--- START ---
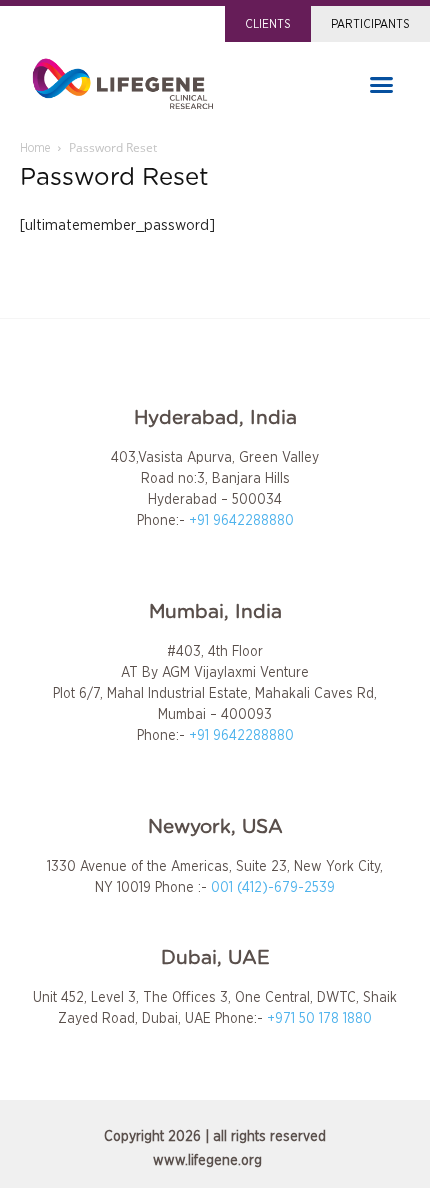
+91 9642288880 (241, 521)
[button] (382, 85)
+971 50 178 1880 (319, 1019)
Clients (268, 24)
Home (35, 148)
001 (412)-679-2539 (273, 888)
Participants (370, 24)
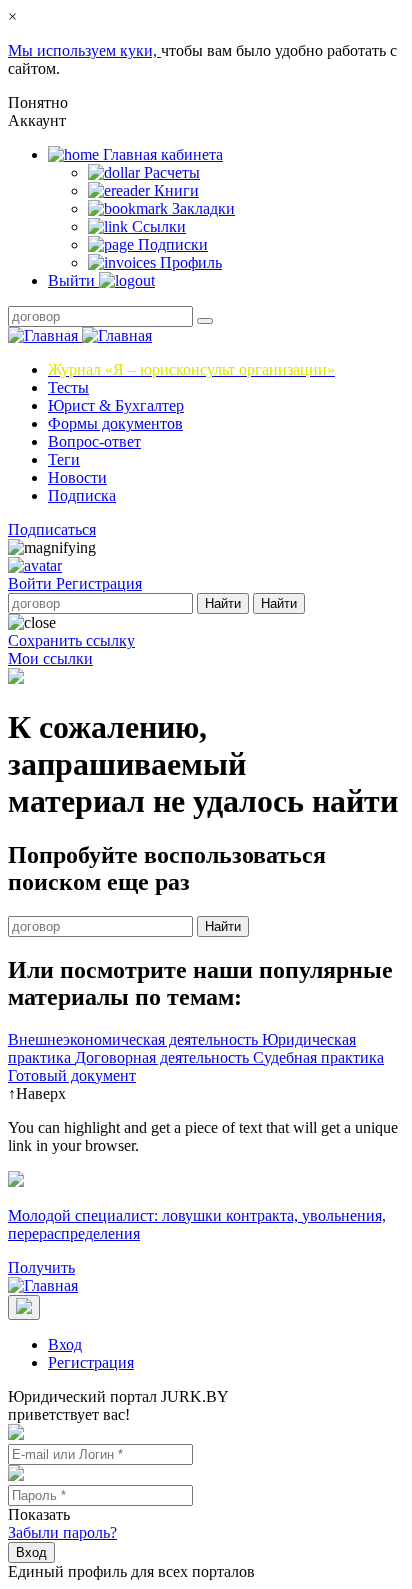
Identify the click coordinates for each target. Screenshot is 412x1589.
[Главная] (80, 335)
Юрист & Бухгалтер (116, 405)
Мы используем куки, (84, 50)
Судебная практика (318, 1057)
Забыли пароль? (62, 1532)
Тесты (68, 387)
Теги (64, 459)
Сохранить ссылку (71, 640)
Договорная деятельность (164, 1057)
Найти (223, 603)
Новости (77, 477)
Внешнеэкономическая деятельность (135, 1039)
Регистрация (99, 583)
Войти (32, 583)
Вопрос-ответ (94, 441)
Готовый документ (72, 1075)
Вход (65, 1344)
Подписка (82, 495)
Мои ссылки (50, 658)
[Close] (24, 1307)
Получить (41, 1267)
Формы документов (115, 423)
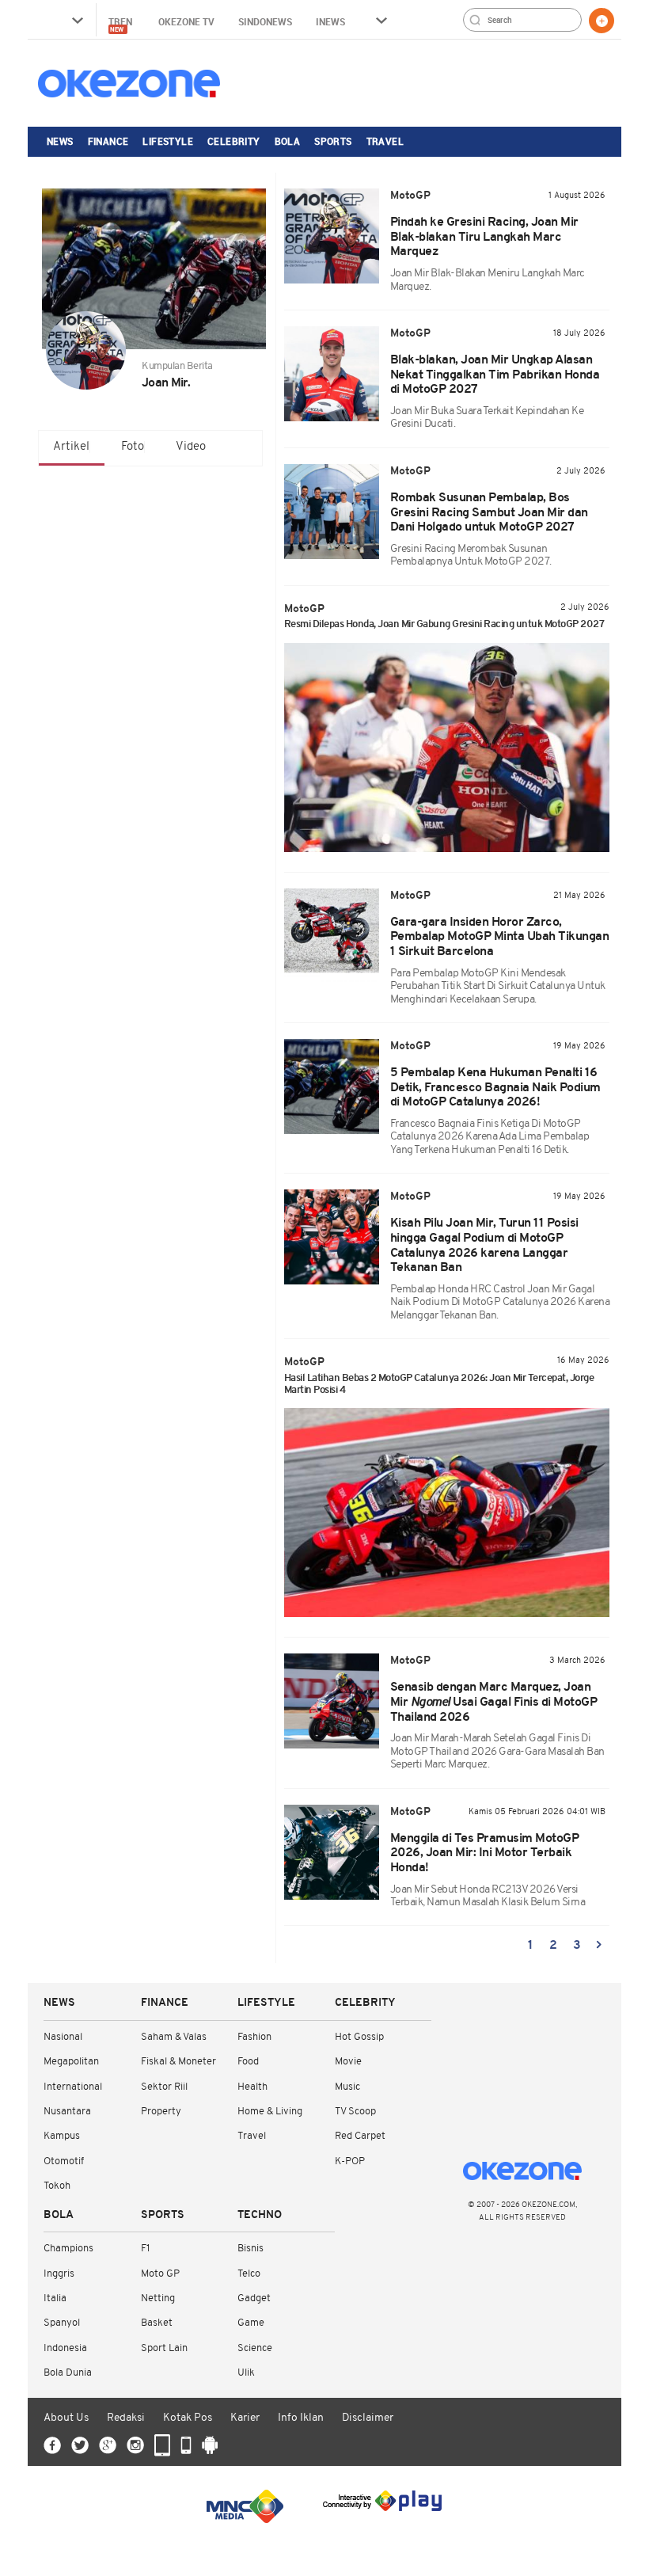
--- END ---
-- WHAT YOU HAVE TO DO --
Word for word, reproduce each line from the one with "Войти (32, 583)" through the last line of the material above, both included, and drop the pictures.

-- REPLY --
Войти (32, 583)
Вопрос-ответ (94, 441)
Готовый документ (72, 1075)
Вход (65, 1344)
Подписка (82, 495)
Мои ссылки (50, 658)
[Close] (24, 1307)
Получить (41, 1267)
Формы документов (115, 423)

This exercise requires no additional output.